Work to be completed:
Set down each line of the data below exactly.

Pixel coordinate grounding data
- - -
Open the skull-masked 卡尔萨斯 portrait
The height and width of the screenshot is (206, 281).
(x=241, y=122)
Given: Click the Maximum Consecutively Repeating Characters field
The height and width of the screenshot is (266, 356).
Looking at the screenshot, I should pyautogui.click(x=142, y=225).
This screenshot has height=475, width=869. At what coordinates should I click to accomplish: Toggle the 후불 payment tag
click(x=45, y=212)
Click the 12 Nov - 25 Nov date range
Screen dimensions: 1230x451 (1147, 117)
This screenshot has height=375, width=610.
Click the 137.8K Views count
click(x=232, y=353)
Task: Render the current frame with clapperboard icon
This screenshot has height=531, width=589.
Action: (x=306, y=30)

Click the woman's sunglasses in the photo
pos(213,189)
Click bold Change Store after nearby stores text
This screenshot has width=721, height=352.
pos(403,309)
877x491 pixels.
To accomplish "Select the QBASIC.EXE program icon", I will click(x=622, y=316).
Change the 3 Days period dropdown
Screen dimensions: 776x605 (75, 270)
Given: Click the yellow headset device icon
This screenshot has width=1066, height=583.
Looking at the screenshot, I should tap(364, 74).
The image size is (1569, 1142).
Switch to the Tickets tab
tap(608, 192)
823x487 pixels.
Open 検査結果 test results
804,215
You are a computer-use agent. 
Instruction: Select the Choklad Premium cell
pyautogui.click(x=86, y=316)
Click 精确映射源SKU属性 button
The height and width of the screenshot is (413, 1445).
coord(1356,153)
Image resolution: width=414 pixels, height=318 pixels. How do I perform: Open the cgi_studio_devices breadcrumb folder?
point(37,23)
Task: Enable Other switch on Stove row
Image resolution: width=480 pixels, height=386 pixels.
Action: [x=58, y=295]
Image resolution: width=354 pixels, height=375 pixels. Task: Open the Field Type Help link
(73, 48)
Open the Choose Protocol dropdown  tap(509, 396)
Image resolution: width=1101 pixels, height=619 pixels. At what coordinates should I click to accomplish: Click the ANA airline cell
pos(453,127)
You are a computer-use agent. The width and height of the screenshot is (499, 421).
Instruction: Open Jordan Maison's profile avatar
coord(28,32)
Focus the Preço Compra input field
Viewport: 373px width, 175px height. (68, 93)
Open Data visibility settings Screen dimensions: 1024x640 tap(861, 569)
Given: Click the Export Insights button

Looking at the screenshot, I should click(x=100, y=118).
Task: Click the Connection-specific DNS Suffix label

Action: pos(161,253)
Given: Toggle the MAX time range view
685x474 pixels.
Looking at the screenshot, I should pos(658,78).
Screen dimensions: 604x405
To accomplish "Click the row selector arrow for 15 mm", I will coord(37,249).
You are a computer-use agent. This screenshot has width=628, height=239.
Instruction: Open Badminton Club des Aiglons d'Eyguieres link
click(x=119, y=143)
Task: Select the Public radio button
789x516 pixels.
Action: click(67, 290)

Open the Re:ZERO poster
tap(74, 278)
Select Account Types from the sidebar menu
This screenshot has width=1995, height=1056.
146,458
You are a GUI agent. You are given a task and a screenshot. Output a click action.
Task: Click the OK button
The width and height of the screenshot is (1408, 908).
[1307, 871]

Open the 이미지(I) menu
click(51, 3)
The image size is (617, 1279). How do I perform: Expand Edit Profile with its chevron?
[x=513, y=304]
- - -
Solved problem:
Open the skull-masked 卡尔萨斯 portrait
The height and width of the screenshot is (206, 281).
(x=241, y=122)
Given: Click the Maximum Consecutively Repeating Characters field
The height and width of the screenshot is (266, 356).
Looking at the screenshot, I should pyautogui.click(x=142, y=225).
This screenshot has height=475, width=869. At what coordinates should I click to accomplish: Toggle the 후불 payment tag
click(x=45, y=212)
Click the 12 Nov - 25 Nov date range
Screen dimensions: 1230x451 (1147, 117)
This screenshot has height=375, width=610.
Click the 137.8K Views count
click(x=232, y=353)
Task: Render the current frame with clapperboard icon
This screenshot has height=531, width=589.
Action: (x=306, y=30)

Click the woman's sunglasses in the photo
pos(213,189)
Click bold Change Store after nearby stores text
This screenshot has width=721, height=352.
pos(403,309)
877x491 pixels.
To accomplish "Select the QBASIC.EXE program icon", I will click(x=622, y=316).
Change the 3 Days period dropdown
Screen dimensions: 776x605 (75, 270)
Given: Click the yellow headset device icon
This screenshot has width=1066, height=583.
Looking at the screenshot, I should tap(364, 74).
The image size is (1569, 1142).
Switch to the Tickets tab
tap(608, 192)
823x487 pixels.
Open 検査結果 test results
804,215
You are a computer-use agent. 
Instruction: Select the Choklad Premium cell
pyautogui.click(x=86, y=316)
Click 精确映射源SKU属性 button
The height and width of the screenshot is (413, 1445).
coord(1356,153)
Image resolution: width=414 pixels, height=318 pixels. How do I perform: Open the cgi_studio_devices breadcrumb folder?
point(37,23)
Task: Enable Other switch on Stove row
Image resolution: width=480 pixels, height=386 pixels.
Action: [x=58, y=295]
Image resolution: width=354 pixels, height=375 pixels. Task: Open the Field Type Help link
(73, 48)
Open the Choose Protocol dropdown  tap(509, 396)
Image resolution: width=1101 pixels, height=619 pixels. At what coordinates should I click to accomplish: Click the ANA airline cell
pos(453,127)
You are a computer-use agent. The width and height of the screenshot is (499, 421).
Instruction: Open Jordan Maison's profile avatar
coord(28,32)
Focus the Preço Compra input field
Viewport: 373px width, 175px height. (68, 93)
Open Data visibility settings Screen dimensions: 1024x640 tap(861, 569)
Given: Click the Export Insights button

Looking at the screenshot, I should click(x=100, y=118).
Task: Click the Connection-specific DNS Suffix label

Action: pos(161,253)
Given: Toggle the MAX time range view
685x474 pixels.
Looking at the screenshot, I should pos(658,78).
Screen dimensions: 604x405
To accomplish "Click the row selector arrow for 15 mm", I will coord(37,249).
You are a computer-use agent. This screenshot has width=628, height=239.
Instruction: Open Badminton Club des Aiglons d'Eyguieres link
click(x=119, y=143)
Task: Select the Public radio button
789x516 pixels.
Action: click(67, 290)

Open the Re:ZERO poster
tap(74, 278)
Select Account Types from the sidebar menu
This screenshot has width=1995, height=1056.
146,458
You are a GUI agent. You are given a task and a screenshot. Output a click action.
Task: Click the OK button
The width and height of the screenshot is (1408, 908).
[1307, 871]

Open the 이미지(I) menu
click(51, 3)
The image size is (617, 1279). How do I perform: Expand Edit Profile with its chevron?
[x=513, y=304]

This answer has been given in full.